Modifying the {} and [] tokens

Sat Aug 23 09:56:13 EDT 2003

In article <ckjekvcm6pf4hhq59ro08p20gk6lf9himp at 4ax.com>,
	Geoff Howland <ghowland at lupineNO.SPAMgames.com> writes:

[snip]

> I've explored all of __builtins__ that I have been able to, and
> replacing dict there does nothing either, so I'm beginning to think
> that {}, [], etc are bound to types in the C code only and not
> available at all through Python to be re-typed.
> 
> Is this correct?  Is there no way to change type on these expression
> delimeters?
> 
> I would think that somewhere this is a Python accessable definitely of
> what <type 'dict'> is that could be altered, so far I cant seem to
> find any reference to it through the Python Language Reference, Python
> in a Nutshell, or any google search.
> 
> Python in a Nutshell specifies that dict(d={}) is essentially d = {},
> but I can't find a description of how this token/expression to type
> binding happens.

The parser compiles {} into the BUILD_MAP opcode which the eval loop 
interprets by calling PyDict_New(). This creates a dict object
independently of whatever __builtins__.dict is bound to.

I discovered this by disassembling some code and looking up the opcode
in the bytecode interpreter eval loop (Python/ceval.c).

>>> import dis
>>> code = compile("{}", "<test>", "single")
>>> dis.dis(code)
  1           0 BUILD_MAP                0
              3 PRINT_EXPR
              4 LOAD_CONST               0 (None)
              7 RETURN_VALUE

Reading the Language Reference can help a lot, too.

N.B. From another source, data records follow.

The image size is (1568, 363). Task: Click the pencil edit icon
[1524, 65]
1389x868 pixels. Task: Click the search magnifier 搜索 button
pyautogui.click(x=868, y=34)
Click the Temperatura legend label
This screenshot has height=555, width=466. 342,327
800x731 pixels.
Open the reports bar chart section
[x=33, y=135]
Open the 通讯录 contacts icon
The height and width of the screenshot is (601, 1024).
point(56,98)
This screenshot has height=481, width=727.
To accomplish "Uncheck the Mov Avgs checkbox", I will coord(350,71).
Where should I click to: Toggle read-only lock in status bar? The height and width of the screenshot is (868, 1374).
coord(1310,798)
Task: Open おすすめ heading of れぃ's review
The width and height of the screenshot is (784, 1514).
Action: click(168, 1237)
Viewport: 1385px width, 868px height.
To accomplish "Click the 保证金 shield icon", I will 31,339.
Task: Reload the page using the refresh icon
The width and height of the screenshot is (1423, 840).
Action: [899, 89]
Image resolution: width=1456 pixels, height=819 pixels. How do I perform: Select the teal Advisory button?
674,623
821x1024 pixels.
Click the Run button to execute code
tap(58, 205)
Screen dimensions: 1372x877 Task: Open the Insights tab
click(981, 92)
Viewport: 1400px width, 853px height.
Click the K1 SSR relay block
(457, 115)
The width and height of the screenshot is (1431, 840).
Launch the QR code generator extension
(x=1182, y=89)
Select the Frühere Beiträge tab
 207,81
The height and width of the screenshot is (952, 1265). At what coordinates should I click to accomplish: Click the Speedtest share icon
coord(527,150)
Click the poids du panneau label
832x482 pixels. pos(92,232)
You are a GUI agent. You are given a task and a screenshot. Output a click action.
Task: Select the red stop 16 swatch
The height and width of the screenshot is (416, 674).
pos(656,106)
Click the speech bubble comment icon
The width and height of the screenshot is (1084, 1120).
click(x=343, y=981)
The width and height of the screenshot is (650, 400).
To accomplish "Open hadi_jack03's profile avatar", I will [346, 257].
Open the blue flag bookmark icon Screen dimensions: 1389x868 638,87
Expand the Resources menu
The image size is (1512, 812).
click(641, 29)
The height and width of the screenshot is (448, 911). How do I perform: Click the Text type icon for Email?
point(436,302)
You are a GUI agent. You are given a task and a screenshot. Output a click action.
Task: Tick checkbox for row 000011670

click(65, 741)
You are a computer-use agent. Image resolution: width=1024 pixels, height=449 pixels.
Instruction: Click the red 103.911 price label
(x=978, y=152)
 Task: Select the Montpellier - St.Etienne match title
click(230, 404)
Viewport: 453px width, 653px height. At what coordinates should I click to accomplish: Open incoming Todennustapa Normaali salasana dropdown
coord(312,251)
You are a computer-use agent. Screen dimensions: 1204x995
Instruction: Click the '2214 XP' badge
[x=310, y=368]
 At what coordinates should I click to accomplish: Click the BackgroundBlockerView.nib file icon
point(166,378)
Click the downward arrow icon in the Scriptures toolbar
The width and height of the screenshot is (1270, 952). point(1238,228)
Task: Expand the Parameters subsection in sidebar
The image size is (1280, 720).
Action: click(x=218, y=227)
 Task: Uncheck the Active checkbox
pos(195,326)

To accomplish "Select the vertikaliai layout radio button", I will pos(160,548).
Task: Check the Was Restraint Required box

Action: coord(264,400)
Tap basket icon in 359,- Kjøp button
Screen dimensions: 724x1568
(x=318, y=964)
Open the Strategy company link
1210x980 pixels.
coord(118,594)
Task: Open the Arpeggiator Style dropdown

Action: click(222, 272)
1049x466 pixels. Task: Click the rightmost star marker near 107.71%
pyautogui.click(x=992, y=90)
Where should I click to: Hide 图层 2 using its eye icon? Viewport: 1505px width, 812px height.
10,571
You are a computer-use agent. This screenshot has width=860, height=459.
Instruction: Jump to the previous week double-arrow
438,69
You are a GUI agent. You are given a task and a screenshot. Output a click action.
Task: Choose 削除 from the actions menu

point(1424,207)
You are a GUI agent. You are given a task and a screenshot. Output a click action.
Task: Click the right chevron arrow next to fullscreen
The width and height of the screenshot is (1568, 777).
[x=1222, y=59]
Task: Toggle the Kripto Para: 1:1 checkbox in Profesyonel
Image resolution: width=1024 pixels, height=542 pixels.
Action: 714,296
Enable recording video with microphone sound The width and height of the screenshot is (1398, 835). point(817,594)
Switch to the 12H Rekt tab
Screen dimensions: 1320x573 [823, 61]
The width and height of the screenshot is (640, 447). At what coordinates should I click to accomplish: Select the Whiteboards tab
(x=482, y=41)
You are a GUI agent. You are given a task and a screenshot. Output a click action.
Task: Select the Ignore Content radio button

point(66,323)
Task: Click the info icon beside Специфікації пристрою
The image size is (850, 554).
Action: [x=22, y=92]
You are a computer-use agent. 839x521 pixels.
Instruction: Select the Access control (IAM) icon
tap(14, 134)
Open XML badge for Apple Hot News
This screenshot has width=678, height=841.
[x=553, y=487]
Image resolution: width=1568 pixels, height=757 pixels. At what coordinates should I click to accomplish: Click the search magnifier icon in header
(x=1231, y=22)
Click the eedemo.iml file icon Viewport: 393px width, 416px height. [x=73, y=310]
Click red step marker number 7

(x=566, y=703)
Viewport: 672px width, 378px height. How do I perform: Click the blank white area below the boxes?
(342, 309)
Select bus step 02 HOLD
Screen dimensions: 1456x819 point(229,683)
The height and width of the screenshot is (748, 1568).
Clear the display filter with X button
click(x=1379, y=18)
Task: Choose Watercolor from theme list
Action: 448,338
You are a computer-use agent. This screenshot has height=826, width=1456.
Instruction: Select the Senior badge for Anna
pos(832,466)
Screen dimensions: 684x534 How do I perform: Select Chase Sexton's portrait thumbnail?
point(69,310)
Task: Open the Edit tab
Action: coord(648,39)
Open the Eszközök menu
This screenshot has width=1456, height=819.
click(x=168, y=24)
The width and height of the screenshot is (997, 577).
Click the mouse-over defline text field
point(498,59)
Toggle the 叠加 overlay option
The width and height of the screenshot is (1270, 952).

> It seems like it would be really handy to add features to all
> containers equally though, especially since you should be able to get
> new functionality from any code written even if it didn't know about
> your new features because it could instantiate with the new type.

I think that's precisely the reason why this feature will probably
never make it into Python. I, for one, don't want a module that I import
to change the meaning of a literal just because that module wants to use
a funky form of dict internally.

It's possible it could be encapsulated on a per-file basis, but that
would probably require adding another opcode for each builtin type. 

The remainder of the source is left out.